■ AUSGANGSTEXT
__________
Wir fieberten mit ihnen, sie begeisterten uns. Nie vergesse ich, wie in den späten 30er Jahren das Schlußdreieck Hermann "Thesi" Petersen - Wilhelm Eckholdt und Bernhard Nissen seine Strafraum "reinfegte". In jenen Tagen stand einmal im Kieler Kurier nach einem 18er Auswärtsspiel zu lesen: "Nissen/Eckholdt von Husum 18 sind mittlerweile in der Schleswig-Holsteinischen Bezirksliga als das beste Verteidigerpaar anzusehen, und von allen Gegnern gefürchtet." Hierzu muß ich einflechten daß mein Freund Heinrich "Heine" Speck und ich uns über Jahre hinweg von jedem Spiel der Ligamannschaft Resultate, Spielberichte und Bilder aus allen zu ergatternden Zeitungen ausschnitten und mit Zwischen- und Abschlußtabellen fein säuberlich, in extra hierfür gekaufte Hefte einklebten. Jeder für sich natürlich. Ich habe dieses "Berichtsheft über 18" während des ganzen Krieges bei mir gehabt und sehr oft darin gelesen. Leider ist es mir doch noch 1944 verloren gegangen und liegt irgendwo in einem nordnorwegischen Fjord, und damit auch viele schöne Erinnerungsbilder, mit denen ich diese Aufzeichnungen gerne aufgelockert hätte.
__________
■ GESPEICHERTE DATEN
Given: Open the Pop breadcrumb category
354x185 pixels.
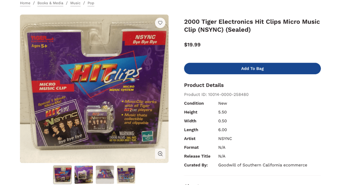Looking at the screenshot, I should click(91, 3).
__________
■ AUFGABE
Prüfen Sie, ob die folgenden Aussagen mit dem Ausgangstext übereinstimmen, und belegen Sie jede Antwort (Ja oder Nein) mit einem wörtlichen Zitat der entscheidenden Stelle: (a) Der Kieler Kurier bezeichnete Nissen und Eckholdt als bestes Verteidigerpaar der Bezirksliga. (b) Der Erzähler und Heinrich Speck klebten die Ausschnitte gemeinsam in ein einziges Heft. (c) Das verlorene Heft liegt in einem Fjord in Südnorwegen.

■ ERWARTETE ANTWORT
(a) Ja: „Nissen/Eckholdt von Husum 18 sind mittlerweile in der Schleswig-Holsteinischen Bezirksliga als das beste Verteidigerpaar anzusehen“
(b) Nein: „Jeder für sich natürlich.“
(c) Nein: „liegt irgendwo in einem nordnorwegischen Fjord“